Scan the entries that follow and copy out every line containing "will".

*** SUPPLIED INFORMATION Section Begins ***

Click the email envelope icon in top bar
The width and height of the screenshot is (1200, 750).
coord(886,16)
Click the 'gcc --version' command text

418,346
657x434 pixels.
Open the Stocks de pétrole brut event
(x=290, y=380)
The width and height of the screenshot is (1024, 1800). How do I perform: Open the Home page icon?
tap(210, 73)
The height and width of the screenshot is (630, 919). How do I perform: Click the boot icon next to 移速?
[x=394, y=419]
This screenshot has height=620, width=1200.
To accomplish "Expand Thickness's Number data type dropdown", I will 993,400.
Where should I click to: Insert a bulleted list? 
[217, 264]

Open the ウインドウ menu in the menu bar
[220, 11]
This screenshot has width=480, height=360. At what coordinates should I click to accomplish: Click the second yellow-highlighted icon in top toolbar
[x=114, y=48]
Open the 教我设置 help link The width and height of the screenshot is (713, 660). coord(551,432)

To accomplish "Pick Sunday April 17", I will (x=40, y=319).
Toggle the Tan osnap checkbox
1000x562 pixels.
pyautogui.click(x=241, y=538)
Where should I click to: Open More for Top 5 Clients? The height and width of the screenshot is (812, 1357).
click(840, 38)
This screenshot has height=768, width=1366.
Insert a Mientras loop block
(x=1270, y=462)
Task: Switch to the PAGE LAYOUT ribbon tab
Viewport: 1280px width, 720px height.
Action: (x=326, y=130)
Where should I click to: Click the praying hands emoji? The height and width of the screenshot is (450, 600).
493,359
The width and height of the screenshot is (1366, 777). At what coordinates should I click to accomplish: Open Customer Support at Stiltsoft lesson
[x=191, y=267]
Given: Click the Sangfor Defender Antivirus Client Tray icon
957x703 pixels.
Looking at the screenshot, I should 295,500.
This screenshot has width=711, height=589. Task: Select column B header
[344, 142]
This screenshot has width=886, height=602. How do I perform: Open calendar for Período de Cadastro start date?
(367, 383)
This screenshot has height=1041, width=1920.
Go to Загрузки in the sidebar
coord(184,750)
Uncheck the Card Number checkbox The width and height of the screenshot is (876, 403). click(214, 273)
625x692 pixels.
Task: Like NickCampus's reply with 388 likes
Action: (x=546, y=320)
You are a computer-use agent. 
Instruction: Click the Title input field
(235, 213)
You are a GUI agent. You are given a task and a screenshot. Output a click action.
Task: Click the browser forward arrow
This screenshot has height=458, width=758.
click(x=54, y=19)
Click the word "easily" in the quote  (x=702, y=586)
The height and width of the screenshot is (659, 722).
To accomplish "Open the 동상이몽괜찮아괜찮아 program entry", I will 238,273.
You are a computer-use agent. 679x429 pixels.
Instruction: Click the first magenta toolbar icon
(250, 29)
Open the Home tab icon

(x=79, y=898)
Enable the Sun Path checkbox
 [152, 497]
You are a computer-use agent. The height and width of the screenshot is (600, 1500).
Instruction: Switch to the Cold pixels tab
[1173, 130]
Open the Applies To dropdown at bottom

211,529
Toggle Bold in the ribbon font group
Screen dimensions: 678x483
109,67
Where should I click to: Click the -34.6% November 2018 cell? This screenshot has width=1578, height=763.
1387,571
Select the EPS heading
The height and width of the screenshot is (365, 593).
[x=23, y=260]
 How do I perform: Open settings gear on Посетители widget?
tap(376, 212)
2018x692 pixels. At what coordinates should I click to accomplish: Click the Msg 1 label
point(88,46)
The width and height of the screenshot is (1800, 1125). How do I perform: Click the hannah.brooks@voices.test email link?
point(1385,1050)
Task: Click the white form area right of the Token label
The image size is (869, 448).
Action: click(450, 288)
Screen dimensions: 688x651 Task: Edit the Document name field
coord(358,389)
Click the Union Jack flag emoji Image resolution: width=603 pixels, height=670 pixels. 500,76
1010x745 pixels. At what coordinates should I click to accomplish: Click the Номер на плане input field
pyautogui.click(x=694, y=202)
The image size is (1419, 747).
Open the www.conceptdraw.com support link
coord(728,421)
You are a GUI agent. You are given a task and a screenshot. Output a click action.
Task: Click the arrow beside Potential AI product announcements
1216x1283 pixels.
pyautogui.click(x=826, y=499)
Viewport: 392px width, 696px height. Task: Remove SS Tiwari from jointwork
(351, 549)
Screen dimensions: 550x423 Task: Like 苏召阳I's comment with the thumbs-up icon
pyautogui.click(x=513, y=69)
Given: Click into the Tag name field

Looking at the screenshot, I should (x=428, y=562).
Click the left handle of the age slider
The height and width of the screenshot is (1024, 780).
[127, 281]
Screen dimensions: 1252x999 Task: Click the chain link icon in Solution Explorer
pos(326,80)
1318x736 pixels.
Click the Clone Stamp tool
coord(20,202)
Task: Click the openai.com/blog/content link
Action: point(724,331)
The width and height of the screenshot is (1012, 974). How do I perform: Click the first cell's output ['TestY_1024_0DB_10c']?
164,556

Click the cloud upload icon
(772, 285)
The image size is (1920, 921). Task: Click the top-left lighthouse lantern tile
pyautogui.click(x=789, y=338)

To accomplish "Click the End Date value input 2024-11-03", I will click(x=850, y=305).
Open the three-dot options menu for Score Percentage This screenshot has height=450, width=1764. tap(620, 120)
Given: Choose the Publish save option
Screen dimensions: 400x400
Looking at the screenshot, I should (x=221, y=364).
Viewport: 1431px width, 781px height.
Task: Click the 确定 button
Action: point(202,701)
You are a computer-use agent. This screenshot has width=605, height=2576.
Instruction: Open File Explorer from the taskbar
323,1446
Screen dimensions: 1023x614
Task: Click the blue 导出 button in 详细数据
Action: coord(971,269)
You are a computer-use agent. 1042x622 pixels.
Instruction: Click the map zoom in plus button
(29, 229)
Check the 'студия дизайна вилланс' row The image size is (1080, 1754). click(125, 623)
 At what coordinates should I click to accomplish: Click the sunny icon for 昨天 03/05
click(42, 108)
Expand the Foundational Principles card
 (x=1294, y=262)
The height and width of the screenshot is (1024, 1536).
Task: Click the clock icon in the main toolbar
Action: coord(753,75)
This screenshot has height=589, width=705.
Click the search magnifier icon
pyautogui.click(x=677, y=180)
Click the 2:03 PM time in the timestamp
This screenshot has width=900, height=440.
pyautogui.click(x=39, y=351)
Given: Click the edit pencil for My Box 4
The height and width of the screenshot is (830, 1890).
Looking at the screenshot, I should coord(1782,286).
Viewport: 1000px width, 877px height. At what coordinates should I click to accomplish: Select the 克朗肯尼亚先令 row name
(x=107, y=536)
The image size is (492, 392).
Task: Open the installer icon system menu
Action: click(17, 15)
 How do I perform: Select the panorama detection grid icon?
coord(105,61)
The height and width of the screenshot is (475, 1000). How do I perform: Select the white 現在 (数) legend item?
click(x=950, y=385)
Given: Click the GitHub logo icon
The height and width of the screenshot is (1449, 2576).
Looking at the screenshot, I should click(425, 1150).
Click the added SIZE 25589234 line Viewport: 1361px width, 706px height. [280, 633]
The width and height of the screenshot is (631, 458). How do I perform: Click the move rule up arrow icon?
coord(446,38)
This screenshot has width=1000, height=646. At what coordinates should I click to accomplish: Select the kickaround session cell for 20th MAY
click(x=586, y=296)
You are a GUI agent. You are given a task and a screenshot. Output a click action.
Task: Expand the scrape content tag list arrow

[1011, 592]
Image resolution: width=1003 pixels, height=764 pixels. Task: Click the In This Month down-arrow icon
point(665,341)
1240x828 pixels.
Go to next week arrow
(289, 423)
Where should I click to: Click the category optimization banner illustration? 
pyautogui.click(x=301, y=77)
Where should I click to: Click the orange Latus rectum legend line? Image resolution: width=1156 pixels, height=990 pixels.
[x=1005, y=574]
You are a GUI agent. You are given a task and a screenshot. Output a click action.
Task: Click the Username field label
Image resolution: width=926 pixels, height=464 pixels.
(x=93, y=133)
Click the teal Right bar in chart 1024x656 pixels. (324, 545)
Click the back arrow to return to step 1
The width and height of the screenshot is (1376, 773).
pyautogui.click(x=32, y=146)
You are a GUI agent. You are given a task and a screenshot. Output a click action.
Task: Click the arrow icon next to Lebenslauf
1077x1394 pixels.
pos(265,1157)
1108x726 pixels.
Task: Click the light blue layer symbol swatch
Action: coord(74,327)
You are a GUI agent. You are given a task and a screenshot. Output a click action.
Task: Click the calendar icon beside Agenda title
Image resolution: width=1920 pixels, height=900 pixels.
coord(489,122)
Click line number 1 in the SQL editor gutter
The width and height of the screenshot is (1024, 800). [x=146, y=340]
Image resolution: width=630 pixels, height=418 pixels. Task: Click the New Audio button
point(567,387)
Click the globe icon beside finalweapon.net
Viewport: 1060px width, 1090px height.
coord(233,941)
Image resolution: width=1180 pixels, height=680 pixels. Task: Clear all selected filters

*** SUPPLIED INFORMATION Section Ends ***

**RESPONSE TO THE TASK**
To accomplish "Expand Thickness's Number data type dropdown", I will 993,400.
To accomplish "Pick Sunday April 17", I will (x=40, y=319).
To accomplish "Open the 동상이몽괜찮아괜찮아 program entry", I will 238,273.
To accomplish "Click the End Date value input 2024-11-03", I will click(x=850, y=305).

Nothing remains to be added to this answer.